Shippers have the economic responsibility to pay for the fuel that moves their goods to market. Traditionally, shippers reimburse their carriers for fuel with a national average diesel fuel price provided by the Department of Energy, in conjunction with a shipper’s predetermined base rate. Together, these components make up a shipper’s fuel surcharge schedule.
The base rate is the price per gallon of fuel that a shipper requests a carrier to include in their linehaul rates, usually between $1.15 and $1.25. The base rate is commonly paired with a fuel “escalator”, meant to represent fuel efficiency and the scale at which the fuel surcharge goes up.
*Example of a Fuel Surcharge Schedule based on a 6.5mph and $1.20 base rate
Most shippers still set base rates based on a number representing the average price of a gallon of diesel fuel in 1979. This was enacted as a common practice when the trucking industry was deregulated, and carriers needed to protect themselves from soaring fuel costs during the 1979 oil crisis.
This practice, however, is no longer necessary because the retail price for a gallon of diesel has not dipped below $2.00 since 2005. Base rates based on fuel prices in the 1970’s are not relevant in today’s market and serve as a largely arbitrary means of accounting for fuel costs.
The common fuel surcharge structure and the use of base rates are inaccurate and outdated practices that shippers and carriers have grown accustomed to overtime. Luckily, Breakthrough has the data and technology necessary to eliminate the practice and provide direct line-of-sight to fuel costs for both shippers and carriers.
Breakthrough Fuel Recovery accounts for the exact price of fuel on every freight movement in a shipper’s network, providing the most accurate means of calculating fuel costs in the industry. This market-based approach provides shippers and carriers with clear and accurate calculation of true fuel costs, eliminating the need for a fuel surcharge program altogether, including the base rate.
How to Maximize Fuel Efficiency Savings and Cost Reductions
Base rates are one of the ways the true cost of the fuel required to move goods to market gets hidden. The solution is simple—moving to a base rate of $0. As Breakthrough founder Craig Dickman explained in a 2016 interview with DC Velocity …
“Everything other than a zero base is artificial and manipulated.”
Despite the fact that base rates lack accuracy and transparency, many shippers and carriers stick to the status quo and abide by this antiquated industry practice. As long as base rates are still utilized, neither party is able to fully manage fuel costs or elevate their fuel strategy.

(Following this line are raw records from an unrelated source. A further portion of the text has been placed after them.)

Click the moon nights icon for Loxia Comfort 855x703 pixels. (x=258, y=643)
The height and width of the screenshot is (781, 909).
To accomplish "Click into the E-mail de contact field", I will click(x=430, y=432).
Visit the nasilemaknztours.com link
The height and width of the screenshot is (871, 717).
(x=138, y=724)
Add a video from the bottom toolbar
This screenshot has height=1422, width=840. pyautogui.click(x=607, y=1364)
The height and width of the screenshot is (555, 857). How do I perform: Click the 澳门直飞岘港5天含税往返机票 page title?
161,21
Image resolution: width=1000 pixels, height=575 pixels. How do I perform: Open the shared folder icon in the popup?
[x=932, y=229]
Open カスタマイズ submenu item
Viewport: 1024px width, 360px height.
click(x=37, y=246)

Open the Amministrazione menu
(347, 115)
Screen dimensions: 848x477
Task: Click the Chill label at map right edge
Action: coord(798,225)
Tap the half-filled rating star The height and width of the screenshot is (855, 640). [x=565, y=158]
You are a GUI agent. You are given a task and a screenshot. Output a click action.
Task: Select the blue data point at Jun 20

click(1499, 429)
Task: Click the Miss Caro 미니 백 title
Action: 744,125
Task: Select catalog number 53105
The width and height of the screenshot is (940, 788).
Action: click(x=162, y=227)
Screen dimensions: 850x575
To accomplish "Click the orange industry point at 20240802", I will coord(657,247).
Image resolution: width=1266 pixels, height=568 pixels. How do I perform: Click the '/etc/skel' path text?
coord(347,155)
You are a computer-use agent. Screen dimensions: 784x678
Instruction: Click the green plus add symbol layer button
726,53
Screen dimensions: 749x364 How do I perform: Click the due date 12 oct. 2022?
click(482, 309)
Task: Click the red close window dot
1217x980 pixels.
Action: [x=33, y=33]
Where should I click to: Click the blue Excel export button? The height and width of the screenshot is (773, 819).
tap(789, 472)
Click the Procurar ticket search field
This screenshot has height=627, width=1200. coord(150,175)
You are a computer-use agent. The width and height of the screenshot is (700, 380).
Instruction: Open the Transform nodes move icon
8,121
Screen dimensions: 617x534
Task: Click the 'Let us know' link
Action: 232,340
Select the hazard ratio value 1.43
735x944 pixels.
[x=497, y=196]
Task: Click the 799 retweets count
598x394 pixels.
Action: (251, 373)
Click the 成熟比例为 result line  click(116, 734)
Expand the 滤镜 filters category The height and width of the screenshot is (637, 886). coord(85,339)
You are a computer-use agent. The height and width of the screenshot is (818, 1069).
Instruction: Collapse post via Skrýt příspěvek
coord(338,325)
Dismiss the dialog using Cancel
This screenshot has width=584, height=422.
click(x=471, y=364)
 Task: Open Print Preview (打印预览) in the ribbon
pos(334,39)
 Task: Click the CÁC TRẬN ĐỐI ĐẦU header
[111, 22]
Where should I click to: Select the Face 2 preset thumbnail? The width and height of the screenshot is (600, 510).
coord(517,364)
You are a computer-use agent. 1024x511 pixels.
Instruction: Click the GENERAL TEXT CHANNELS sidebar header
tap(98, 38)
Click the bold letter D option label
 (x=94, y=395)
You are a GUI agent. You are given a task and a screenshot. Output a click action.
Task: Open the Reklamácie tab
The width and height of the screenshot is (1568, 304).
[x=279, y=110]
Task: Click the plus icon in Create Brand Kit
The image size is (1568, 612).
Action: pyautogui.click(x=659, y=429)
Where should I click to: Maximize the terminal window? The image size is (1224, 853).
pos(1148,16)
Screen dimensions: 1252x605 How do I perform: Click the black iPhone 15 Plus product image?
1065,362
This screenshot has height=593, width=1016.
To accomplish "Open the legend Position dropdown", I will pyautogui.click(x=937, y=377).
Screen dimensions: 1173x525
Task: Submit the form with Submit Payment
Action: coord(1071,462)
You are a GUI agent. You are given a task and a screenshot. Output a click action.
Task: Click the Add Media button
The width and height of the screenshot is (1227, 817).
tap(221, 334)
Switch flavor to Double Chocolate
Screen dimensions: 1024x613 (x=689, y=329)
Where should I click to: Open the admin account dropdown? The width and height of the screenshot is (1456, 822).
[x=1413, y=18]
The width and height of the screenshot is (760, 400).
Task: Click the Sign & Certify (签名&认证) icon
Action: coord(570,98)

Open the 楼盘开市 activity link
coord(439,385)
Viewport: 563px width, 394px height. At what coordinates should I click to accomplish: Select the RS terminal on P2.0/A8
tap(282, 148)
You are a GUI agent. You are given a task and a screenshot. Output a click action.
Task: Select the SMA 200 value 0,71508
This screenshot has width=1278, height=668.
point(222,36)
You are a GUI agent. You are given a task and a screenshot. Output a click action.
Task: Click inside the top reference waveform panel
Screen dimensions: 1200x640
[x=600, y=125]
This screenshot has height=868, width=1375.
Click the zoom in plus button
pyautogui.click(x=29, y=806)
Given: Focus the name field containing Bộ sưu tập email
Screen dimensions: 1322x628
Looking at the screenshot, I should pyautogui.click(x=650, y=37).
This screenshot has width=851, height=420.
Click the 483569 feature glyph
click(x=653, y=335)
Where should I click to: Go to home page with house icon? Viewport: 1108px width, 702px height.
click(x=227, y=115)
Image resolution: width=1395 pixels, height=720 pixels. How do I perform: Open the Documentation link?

Take fuel efficiency increases for example. The average fuel efficiency used to account for fuel today is around 6.5 MPG, however, many carriers achieve 8 MPG or higher across their entire fleet. As shippers align to higher, more representative fuel efficiencies, fewer gallons of diesel fuel are accounted for, ultimately lowering the cost associated with moving their goods to market.
Organizations that continue to operate with a base rate of $1.20—as many shippers still do—only remove the cost per gallon above the base rate, muting the benefits of fuel efficiency increases. Fuel management strategies that reimburse carriers using a $0 base rate remove the full cost of a gallon when fuel efficiency increases. This, in turn, results in significant savings and increased incentive to align fuel efficiencies across a shipper’s network to industry best practices.
Implementing a zero base ensures that the focus between both shippers and carriers is on the value of the service and capacity delivered by the carrier. Shippers reap the full benefits of reducing cost, consumption, and emissions from their supply chain, while carriers experience more stabilized margins.
Implementing a Fuel Recovery program and moving shippers toward a zero base rate is a key part of the roadmap to build a more transparent supply chain strategy propelled by accurate data.